Dari situ, Sumarwoto kemudian mengikuti penjurusan untuk spesialisasi. Dia pun terpilih masuk sebagai penerbang fighter
(pesawat tempur). Sebuah spesialisasi yang membutuhkan kemampuan
khusus, terutama terkait dengan reaksi cepat tanggap menghadapi berbagai
keadaan.
Setelah melewati proses, pada 1991, Sumarwoto yang sudah berstatus komandan flight
mendapat tawaran untuk bertugas di IPTN. Lewat Mabes TNI-AU, perusahaan
BUMN yang bergerak di dunia penerbangan itu meminta bantuan agar
dikirim pilot TNI untuk memegang pesawat kawal uji (chasser). ’’Waktu itu, mabes mencari orang fighter yang paling pas. Ya sudah, saya akhirnya masuk,’’ ungkapnya.

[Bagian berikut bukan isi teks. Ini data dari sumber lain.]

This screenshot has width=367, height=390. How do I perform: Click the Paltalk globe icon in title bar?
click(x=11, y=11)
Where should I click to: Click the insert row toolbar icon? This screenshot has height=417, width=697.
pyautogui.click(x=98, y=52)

Saat itu Sumarwoto belum menjadi seorang test pilot.
Untuk menjadi pilot uji, seseorang perlu tahapan khusus. Sebab, bukan
hanya kemampuan terbang prima yang dibutuhkan, tapi kemampuan analisis
terhadap problem-problem pesawat juga harus dimiliki.

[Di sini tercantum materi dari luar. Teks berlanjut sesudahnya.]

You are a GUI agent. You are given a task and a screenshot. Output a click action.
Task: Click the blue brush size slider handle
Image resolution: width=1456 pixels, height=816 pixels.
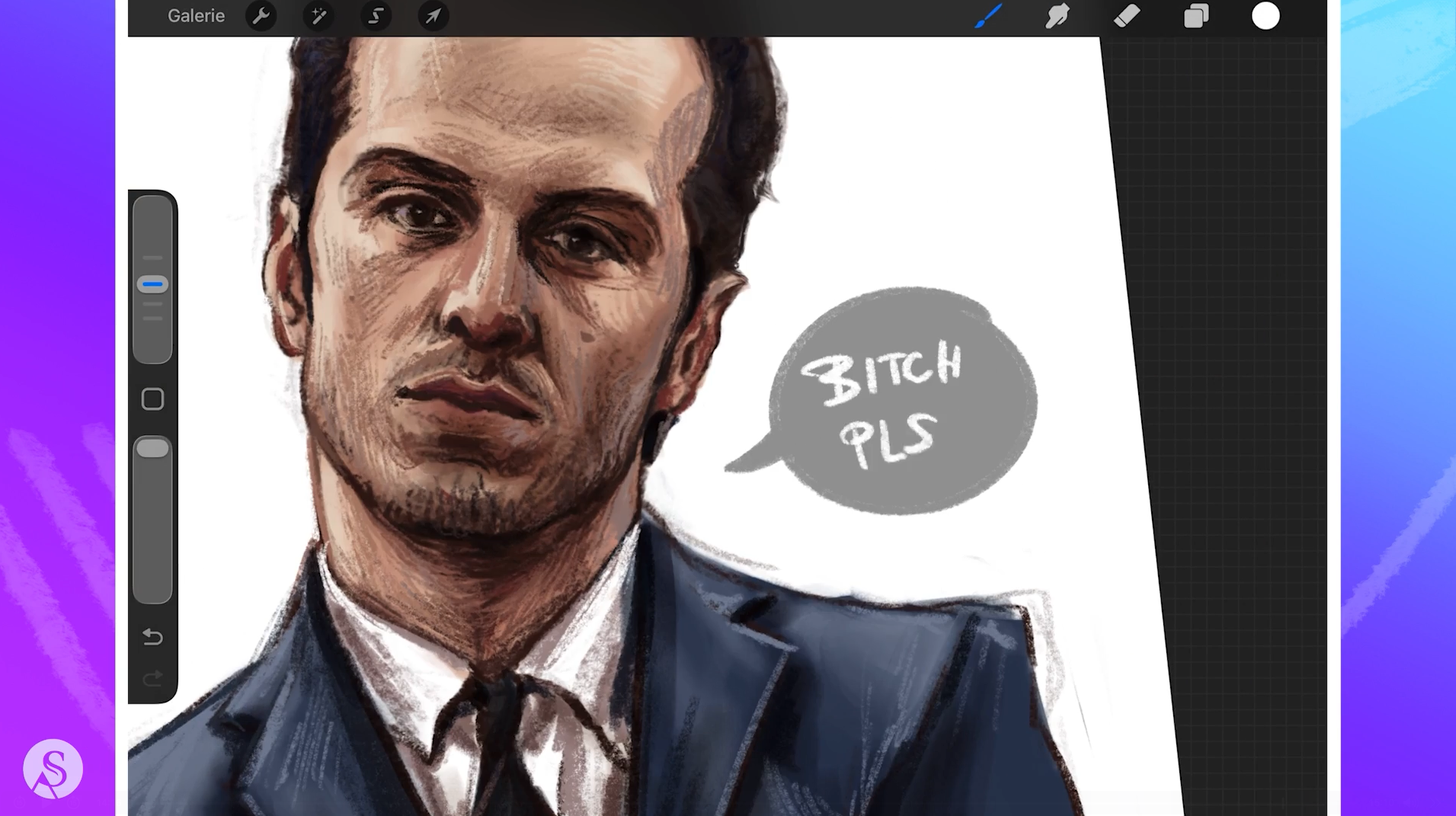(x=152, y=285)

Dia baru resmi menjadi test pilot
setelah lulus dalam pendidikan selama delapan bulan di National Test
Pilot School (NTPS), California. Sampai kemudian, dia dipercaya sebagai test pilot untuk N-250 ketika first flight.
”Saat itu, terus terang, rasanya bangga sekali, ibaratnya nggak makan sehari nggak apa-apa asal bisa menerbangkan pesawat kebanggaan Indonesia tersebut,” kata Sumarwoto.

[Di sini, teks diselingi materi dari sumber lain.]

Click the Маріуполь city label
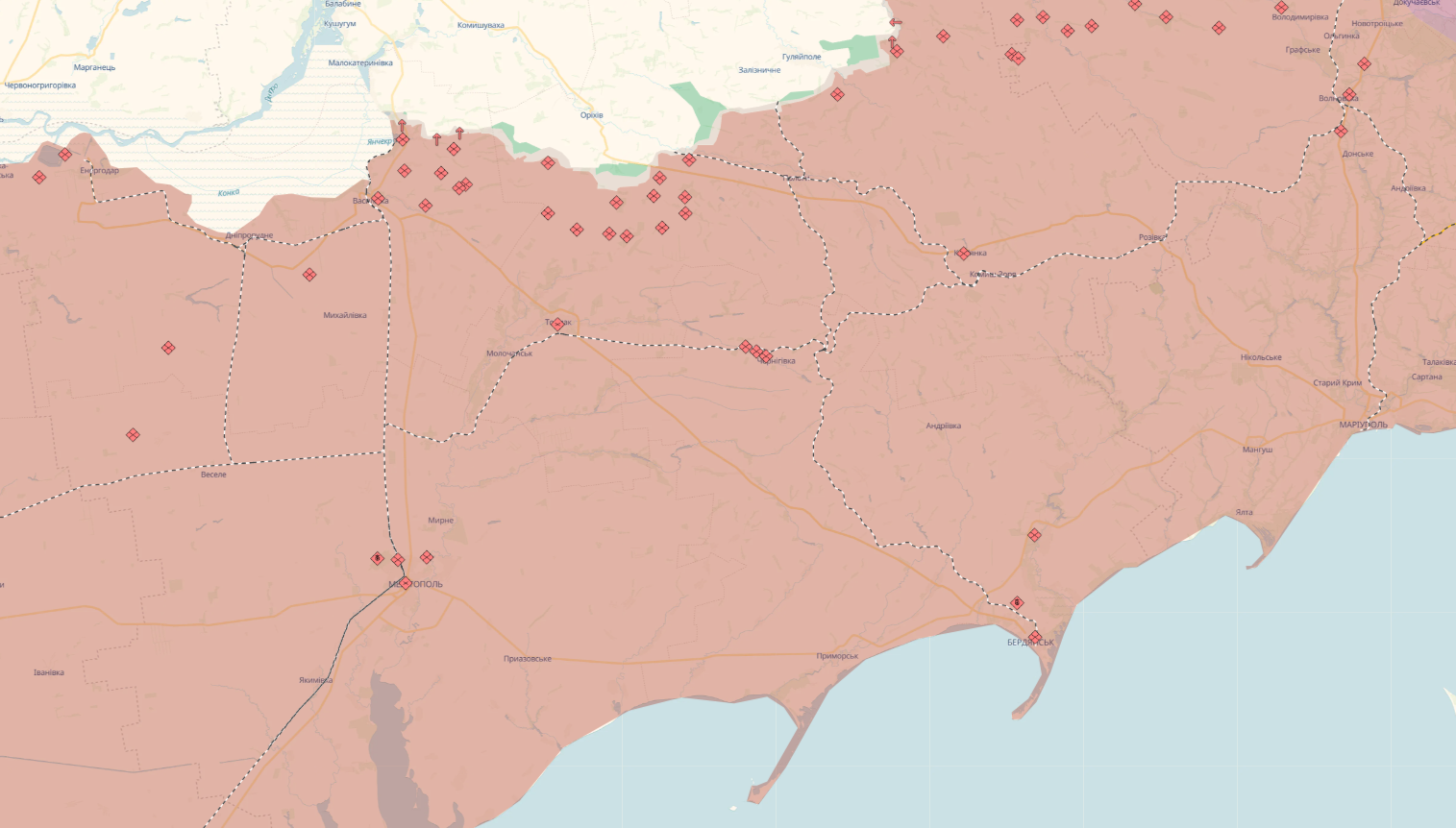The image size is (1456, 828). [1363, 425]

Dia merasa bersyukur atas apa yang
didapatnya selama ini. Apalagi jika mengingat nasib tragis yang menimpa
rekannya, Capt Erwin. Test pilot lulusan Stuttgart, Jerman,
tersebut mengalami kecelakaan saat menjalankan tugas. Pesawat CN-235
yang sedang dia tes jatuh di Lapangan Gorda, Serang, Jawa Barat. Saat
itu dia sedang melakukan uji dropping barang.
”Alhamdulillah, sampai usia segini kemampuan terbang saya masih dibutuhkan, meski tidak untuk menjadi test pilot seperti waktu muda dulu,” kata kapten pilot yang kini sudah memasuki usia 63 tahun itu.
Lepas dari IPTN, Sumarwoto pernah
bergabung dengan sejumlah maskapai yang melayani penerbangan carter.
Mulai Deraya Airlines hingga kini di Ekspress Airlines.
”Yah, lumayan untuk tambahan-tambahan biaya kuliah anak,” tuturnya sambil tersenyum.
Dia masih menyimpan harapan bahwa suatu
hari nanti industri penerbangan tanah air bisa bangkit kembali.
Syukur-syukur, N-250 bisa dihidupkan lagi. ”Pesawat ini diyakini
teknologi dan kelayakannya masih akan bisa bersaing sampai 30 tahun
nanti,” katanya.
Dia menambahkan, saham perusahaan sebesar
Fokker yang memproduksi produk sejenis dengan N-250 langsung jatuh
ketika pesawat N-250 yang sudah menggunakan teknologi fly-by-wire itu keluar. Bahkan, tidak lama kemudian akhirnya tutup.
”Jadi, mau tidak mau memang harus ada
dukungan pemerintah karena dana yang diperlukan (untuk membangunan
IPTN/PT DI) memang tidak sedikit,” tandasnya.
Menurut dia, situasi sekarang ini sangat
memprihatinkan. Orang-orang IPTN/PT DI berkualitas yang dulu menggawangi
produksi N-250 kini telah menyebar ke mana-mana. Banyak yang akhirnya
ditampung perusahaan-perusahaan penerbangan besar seperti Airbus atau
Boeing.
”Ini
kan miris, anak-anak kita yang buat, tapi kita masih harus beli ketika mau menggunakannya,” tandas Sumarwoto.